__Task directions__
Please continue the news article about the death of "Drift Away" songwriter Mentor Williams, starting right after its last sentence.

Las Vegas Review-Journal (Sunday)

Williams, who wrote hit song ‘Drift Away,’ dies at age 70

- By MARY HUDETZ

ALBUQUERQU­E, N.M. — Mentor Williams, the award-winning songwriter behind the 1970s hit “Drift Away,” which became a soulful rock n’ roll anthem aired on radio stations for generation­s, has died in Taos, New Mexico, at age 70, his brother said Friday.

Actor and songwriter Paul Williams, who is the president of the American Society of Composers, Authors and Publishers, or ASCAP, confirmed for The Associated Press that his brother Mentor Williams died Wednesday morning after battling lung cancer.

Paul Williams, who is 76, said he was with his brother when he died at home in northern New Mexico.

“It seemed the closer we got to his death the more absolute joy he claimed to feel,” the elder Williams said. “He was an amazingly kind, big-hearted cowboy.”

__Records supplied__

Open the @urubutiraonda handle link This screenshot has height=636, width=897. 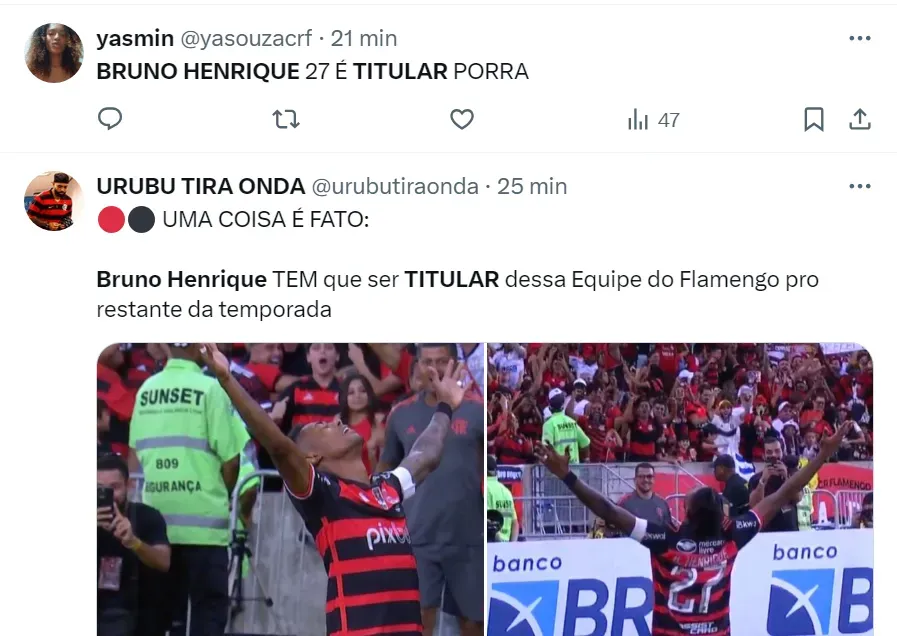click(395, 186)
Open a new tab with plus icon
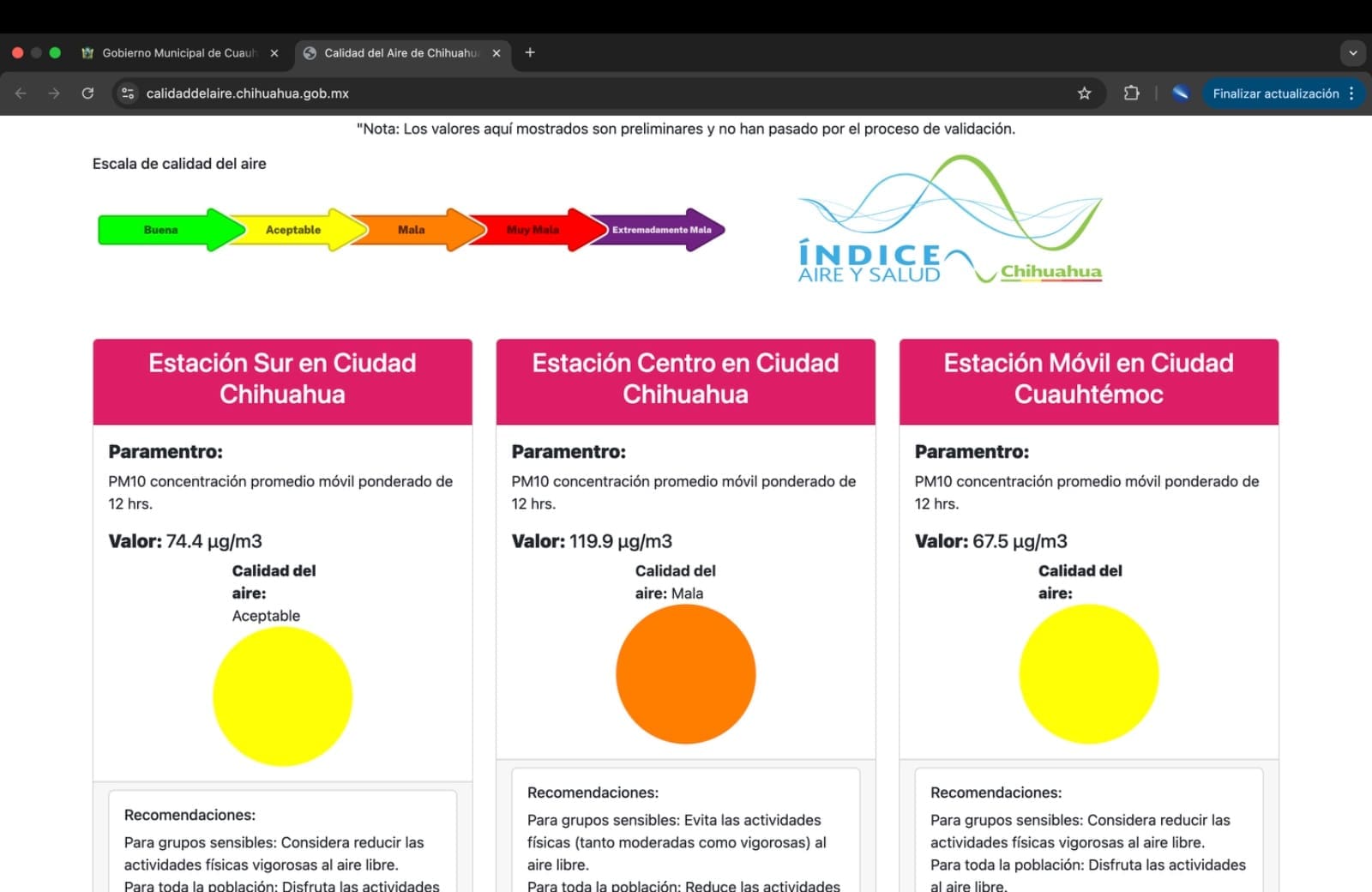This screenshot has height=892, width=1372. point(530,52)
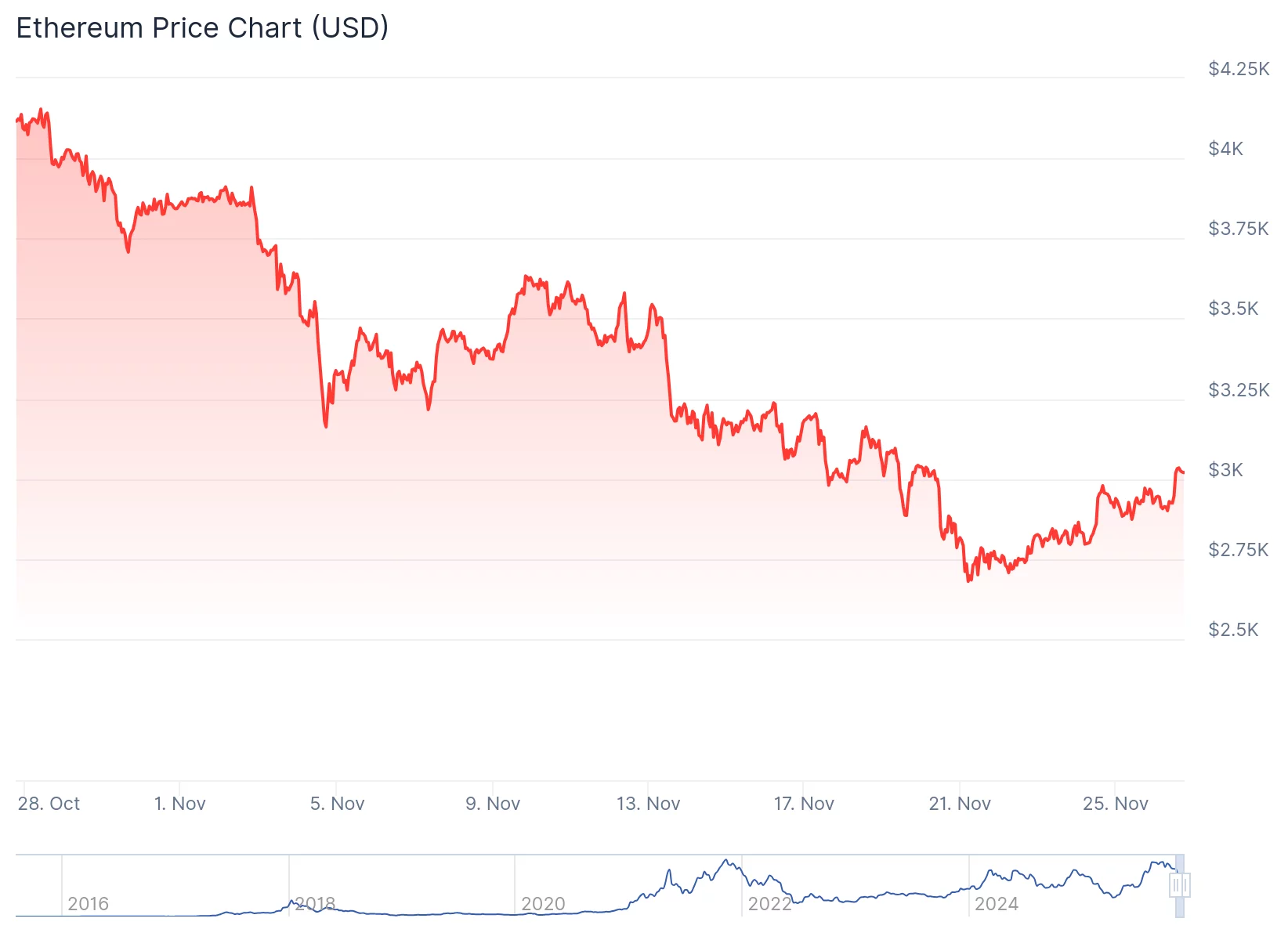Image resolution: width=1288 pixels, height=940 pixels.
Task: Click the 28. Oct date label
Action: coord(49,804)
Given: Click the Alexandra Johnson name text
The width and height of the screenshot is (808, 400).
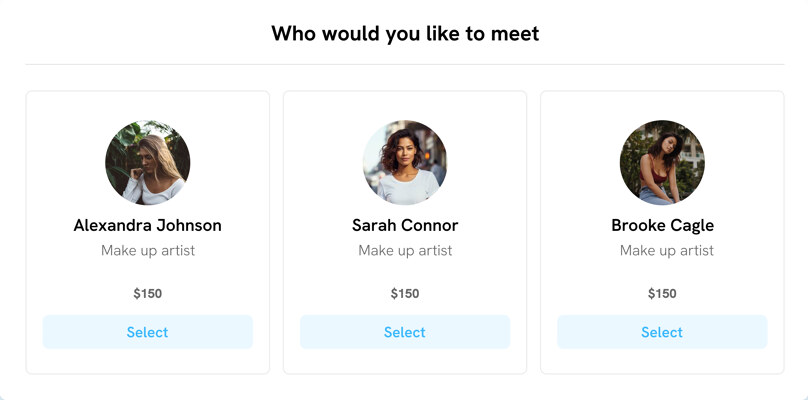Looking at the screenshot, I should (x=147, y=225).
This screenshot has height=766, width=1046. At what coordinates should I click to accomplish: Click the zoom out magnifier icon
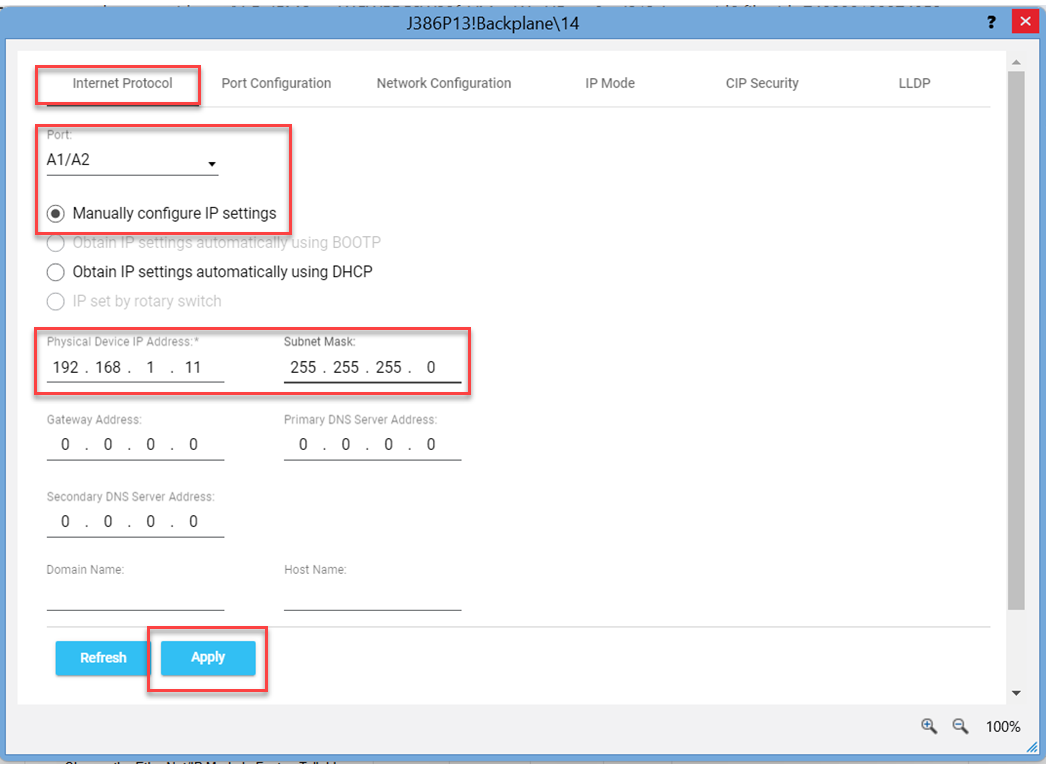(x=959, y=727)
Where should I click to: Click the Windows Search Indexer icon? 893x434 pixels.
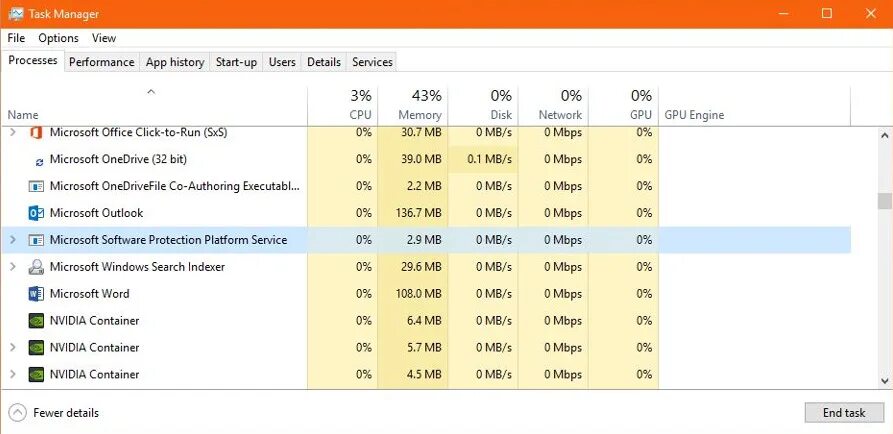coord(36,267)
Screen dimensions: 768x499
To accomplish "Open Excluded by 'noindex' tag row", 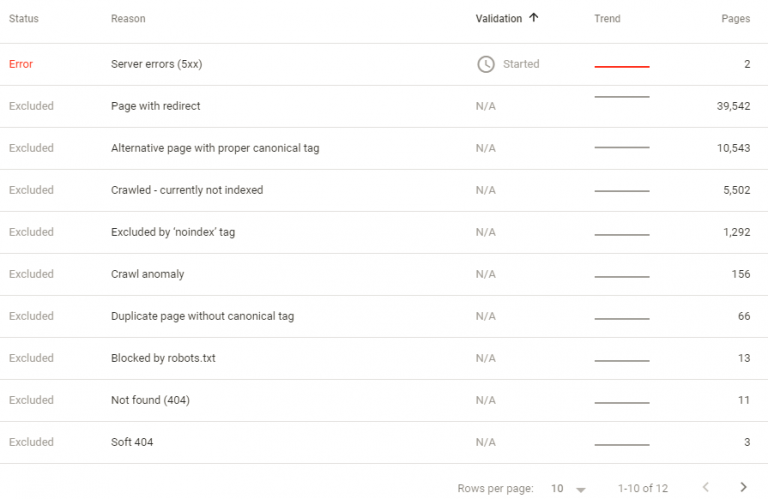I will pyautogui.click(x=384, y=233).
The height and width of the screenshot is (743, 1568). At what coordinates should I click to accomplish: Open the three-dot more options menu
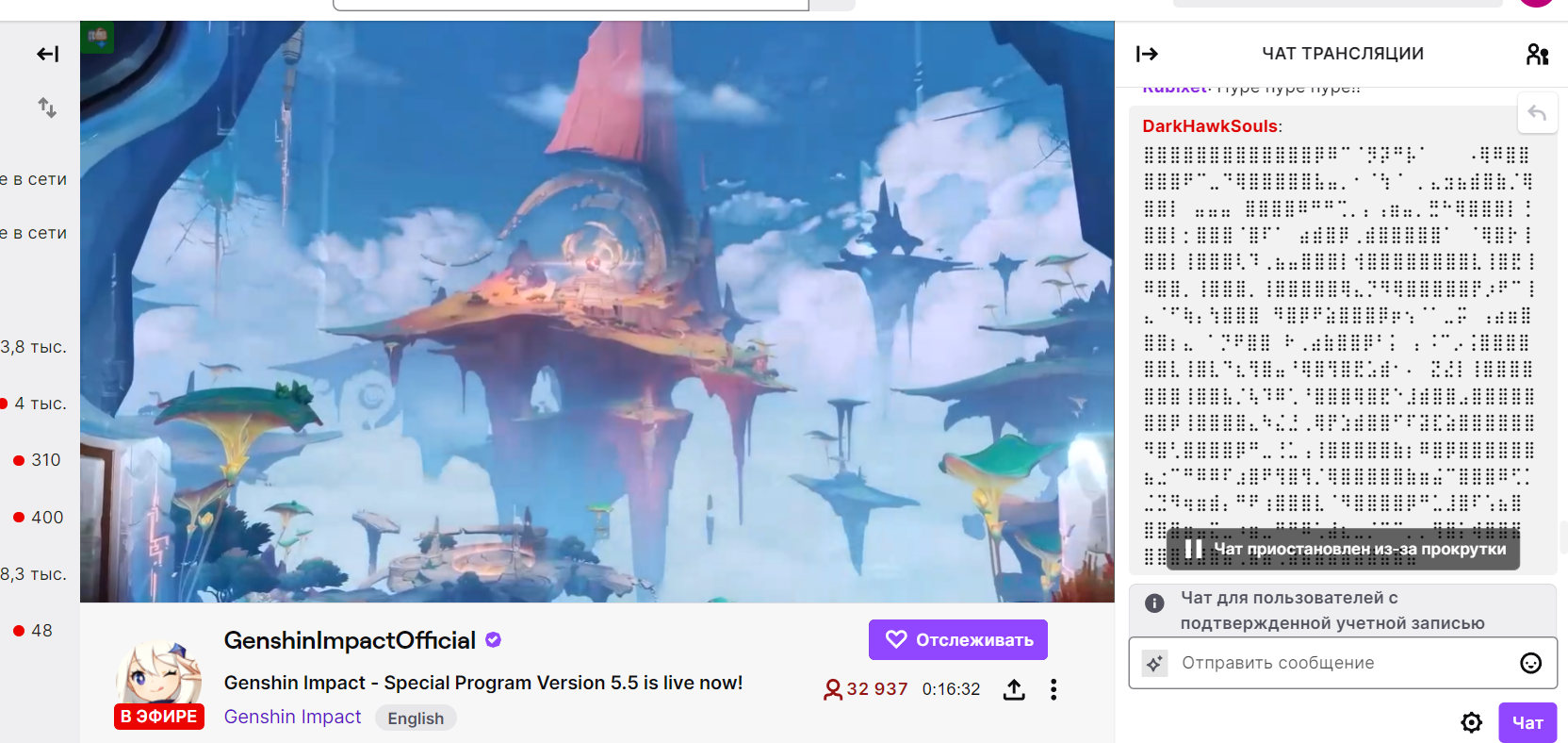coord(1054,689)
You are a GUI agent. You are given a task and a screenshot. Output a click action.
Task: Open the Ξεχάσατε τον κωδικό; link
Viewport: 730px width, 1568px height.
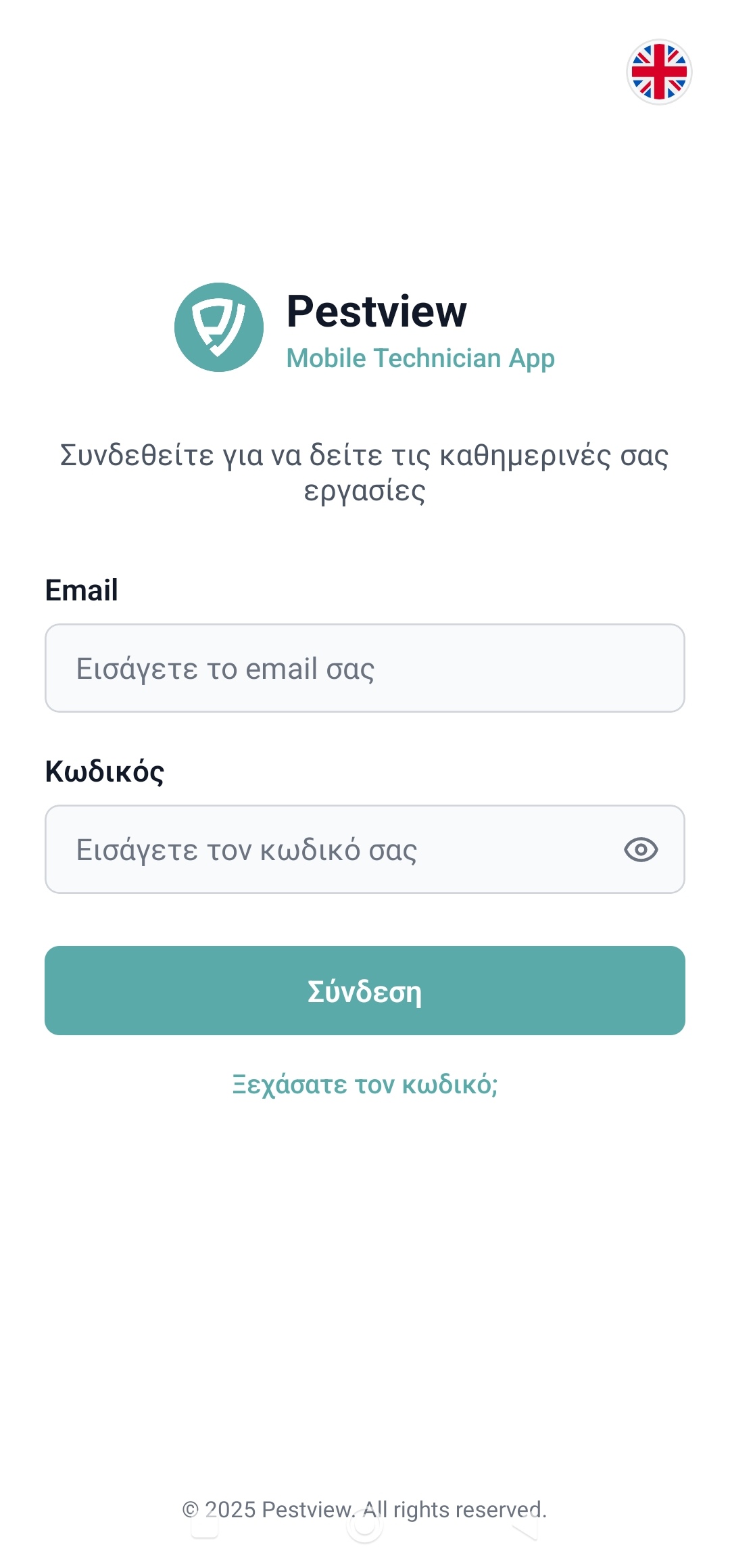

__Answer area__
Mentor Williams’ “Drift Away” was sung by pop artist Dobie Gray in 1973 and reached No. 5 on the Billboard charts that year.

Gray, who died in 2011, had prior hits, including the 1964 pop song “InCrowd,” but had been in desperate need of another break in the early 1970s after reaching a lull in his career.

He teamed up with Williams. The songwriter had produced “Drift Away” for another artist but it didn’t pan out.

“He took a singer who the music industry had kind of considered yesterday’s news and he cut a classic album with him,” Paul Williams said.

With Gray’s soulful delivery and the signature line in the chorus (“Give me the beat, boys, free my soul, I wanna get lost in your rock ’n’ roll, and drift away”), the song quickly became a hit. It not only became a radio mainstay for decades but a remake by Uncle Kracker in 2003 re-introduced the song to a new generation.